Having picked S1 in Stage I, one picks either of the pairs of pants P1 or P2 in Stage II. Similarly, if S2 was chosen in Stage I, one can pick either of the pairs of pants P1 or P2 in Stage II. The process can be extended to the other shirt choices in Stage I. We can illustrate this by extending the diagram above to see the results of the process of picking a shirt followed by a pair of pants. The less thick lines show the choices made at the second stage.

A diagram such as the above is known as a tree diagram. The labels at the points (vertices) of the tree diagram which have one edge (line segment) at them, and are known as the leaves of the tree, show the cumulative labels for the process. Thus, S3P2 indicates the third shirt and second pair of pants was worn. Clearly, the number of different outfits is 8, the product of 4 and 2. Note that the reason there are 8 outcomes stems in part from the fact that one can tell apart the 4 shirts and the two pairs of pants look different. That is, the objects involved are distinguishable from each other. Below, we will consider situations where one tries to count outcomes where some of the objects are alike.

This simple example contains the core of the idea known as the Fundamental Principle of Counting.:

If one wants to count the number of outcomes from a process carried out in two stages, where there are n1 outcomes for the first stage, and having completed this stage, the there are n2 outcomes for carrying out the second stage, then the number of outcomes from carrying out the stages one after the other is n1n2.
Furthermore, the idea can be extended to processes carried in k stages. If we know the number of ways of carrying out a k stage process, the number of outcomes as a result of carrying out all the stages is the product of the number of outcomes for each stage.

Here is an example of how to apply the fundamental principle of counting in a manner that reflects the way it might be used in practice. How long would it take for someone to break into someone elses computer account which is protected by a password consisting of 5 different vowels (a,e, i, o, or u), if 5 letter passwords can be tested at the rate of 10 a minute?

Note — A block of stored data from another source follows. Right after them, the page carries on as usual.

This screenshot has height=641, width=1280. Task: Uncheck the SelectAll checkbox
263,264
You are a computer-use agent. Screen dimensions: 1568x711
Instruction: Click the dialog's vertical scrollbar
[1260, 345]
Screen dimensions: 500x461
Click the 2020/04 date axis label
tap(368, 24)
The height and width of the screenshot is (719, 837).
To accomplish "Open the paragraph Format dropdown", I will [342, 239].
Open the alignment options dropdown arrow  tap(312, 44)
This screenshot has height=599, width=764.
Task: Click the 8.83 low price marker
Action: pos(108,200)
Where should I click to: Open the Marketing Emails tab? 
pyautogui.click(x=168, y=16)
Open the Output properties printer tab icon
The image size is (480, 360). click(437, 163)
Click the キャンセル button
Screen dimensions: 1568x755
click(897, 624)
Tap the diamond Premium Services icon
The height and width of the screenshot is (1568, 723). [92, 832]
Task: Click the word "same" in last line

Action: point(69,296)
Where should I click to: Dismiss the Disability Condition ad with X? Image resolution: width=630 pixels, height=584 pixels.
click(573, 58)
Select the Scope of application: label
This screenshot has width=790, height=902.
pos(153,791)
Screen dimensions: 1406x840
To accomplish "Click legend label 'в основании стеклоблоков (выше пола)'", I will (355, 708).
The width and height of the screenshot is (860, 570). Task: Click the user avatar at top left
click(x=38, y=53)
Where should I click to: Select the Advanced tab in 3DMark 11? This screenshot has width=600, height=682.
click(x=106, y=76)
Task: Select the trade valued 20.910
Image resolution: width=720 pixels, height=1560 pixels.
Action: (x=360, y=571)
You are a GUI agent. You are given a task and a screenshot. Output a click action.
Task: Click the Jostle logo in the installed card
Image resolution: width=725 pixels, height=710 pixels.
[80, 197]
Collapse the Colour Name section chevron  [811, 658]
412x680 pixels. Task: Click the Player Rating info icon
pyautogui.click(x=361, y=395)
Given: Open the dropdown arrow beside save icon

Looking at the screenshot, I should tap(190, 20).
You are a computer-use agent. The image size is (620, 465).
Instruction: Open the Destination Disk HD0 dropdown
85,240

To solve this problem first let us count how many different passwords of the kind described there are. Typical example of legal passwords: aieou, aeiou, ieoau, or ouiea. Passwords such as aaaao or aiioo are not legal because we require the vowels in the password be different from each other. We can think of choosing a password of length 5 as a 5 stage process, where the first stage consists of picking a letter for the first symbol of the password. Since we are allowed the choice of a, e, i, o, or u we have 5 ways of carrying out this stage. Next, we must pick a vowel for the second letter of the password. Since this letter must be different from the first letter, and we have 5 vowels one of which was already used, there are 4 ways to pick the second letter of the password after having picked the first letter. Continuing in this way to count the ways of carrying out stages, 3, 4, and 5 we see that stage 3 can be carried out in 3 ways, stage 4 in two ways, and the last stage in one way, because after picking 4 vowels for the first four letters of the password, there is only one way to pick the last letter, the remaining vowel. Thus, there being 5, 4, 3, 2, and 1 ways of carrying out the 5 stages, the fundamental principle of counting allows us to concluder there are (5)(4)(3)(2)(1) ways to select a password. Carrying out the multiplications we see there are 120 ways to pick a password. If passwords can be entered at 10 a minute, dividing 10 into 120 we see that this system can be broken in 12 minutes. If the system allowed the repetition of vowels in a password, thus, permitting passwords such as aaaoo or uiuou, the fundamental principle of counting shows there would be (5)(5)(5)(5)(5) different passwords. This would be 3125 passwords. If one tries to break this system entering 10 passwords a minute, it would take about 313 minutes or 5 hours and 13 minutes to guarantee that one finds the right password. This is somewhat better security; perhaps enough to discourage someone from breaking into an email account. However, many people might have the patience if the password allowed one to transfer $10,000 into ones own bank account!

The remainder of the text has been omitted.